Loucura, loucura, seu coração não se cansava de dizer: insensatez deliberada, gratuita e suicida! De todos os crimes que um membro do Partido podia cometer, aquele era o mais difícil de encobrir. Na realidade, a ideia começara por assomar à sua mente na forma de uma visão do peso de papéis de vidro refletido na superfície da mesa de abas dobráveis. Como ele previra, o sr. Charrington não apresentara empecilhos para alugar o quarto. Ficara perceptivelmente satisfeito com o dinheirinho extra que haveria de ganhar. Tampouco se mostrara escandalizado ou se tornara agressivamente malicioso quando ficara claro que Winston pretendia usar o quarto para encontros amorosos. Em vez disso, olhou para um ponto a meia distância e falou de generalidades com um ar tão delicado que dava a impressão de ter se tornado parcialmente invisível. A privacidade, disse, era uma coisa muito valiosa. Todo mundo queria ter um lugar em que pudesse estar a sós de vez em quando. E quando alguém encontrava um lugar assim, não era senão um gesto da mais trivial cordialidade que aqueles que soubessem do fato guardassem a informação para si mesmos. O antiquário chegou a acrescentar, dando a impressão de quase se dissolver no ar ao fazê-lo, que a casa tinha duas entradas, sendo uma delas pelo quintal, que dava para um beco.

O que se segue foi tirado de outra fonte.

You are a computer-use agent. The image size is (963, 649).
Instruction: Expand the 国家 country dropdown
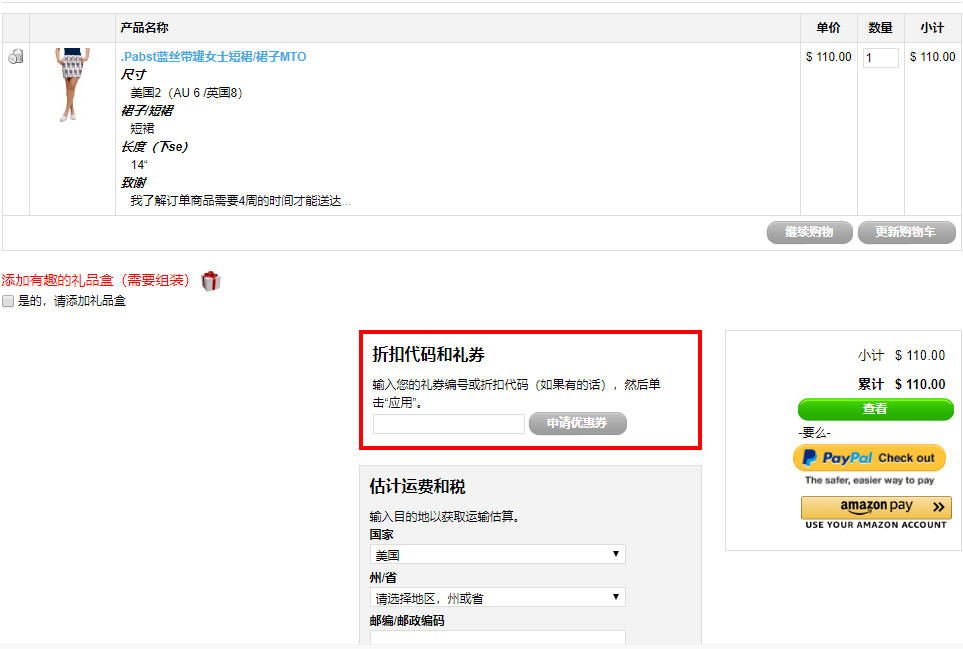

Havia alguém cantando sob a janela. Protegido pela cortina de musselina, Winston olhou para fora. O sol de junho ainda brilhava alto no céu, e no pátio ensolarado uma mulher gigantesca, sólida como um pilar normando, com braços fortes e vermelhos e avental de tecido grosseiro em volta da cintura, andava pesadamente de lá para cá entre uma tina e um varal, pendurando uma série de quadrados brancos que Winston identificou como fraldas de bebê. Sempre que sua boca não estava entupida com pregadores de roupa, ela se punha a cantar num contralto vigoroso:

Era um capricho e nada mais,

Doce como um dia de abril,

Mas seu olhar azul de anil

Roubou para sempre a minha paz!

Fazia várias semanas que só se ouvia aquilo em Londres. Era uma das inúmeras canções, todas muito parecidas, compostas para uso dos proletas por uma subseção do Departamento de Música. Os versos eram elaborados — sem nenhuma intervenção humana — por um instrumento conhecido como versificador. Porém o canto da mulher era tão melódico que transformava aquela bobagem, aquela porcaria intragável, num som quase agradável. Winston ouvia a mulher cantando, o ruído produzido pelo atrito de seus sapatos nas lajes, os gritos das crianças na rua e em algum lugar muito longe o ronco surdo do trânsito — e ainda assim o quarto parecia curiosamente silencioso, graças à ausência da teletela.

Loucura, loucura, loucura!, tornou a pensar. Era inconcebível que pudessem frequentar aquele lugar por mais do que algumas semanas sem ser descobertos. Mesmo assim, a ideia de terem um esconderijo que fosse realmente só deles, um quartinho de fácil acesso, representara para ambos uma tentação forte demais. Depois da visita ao campanário da igreja, haviam passado algum tempo sem conseguir organizar novos encontros. O período de trabalho fora drasticamente ampliado em virtude dos preparativos para a Semana do Ódio. Ainda faltava mais de um mês, mas a enormidade e a complexidade do evento exigiam de todos cotas extras de trabalho. Por fim, Winston e Julia conseguiram uma tarde livre no mesmo dia. Tinham combinado voltar à clareira no bosque. Na noite da véspera, encontraram-se rapidamente na rua. Como de hábito, ao se aproximar de Julia em meio à multidão, Winston mal olhou para ela; porém ao vê-la de relance, achou-a mais pálida que de costume.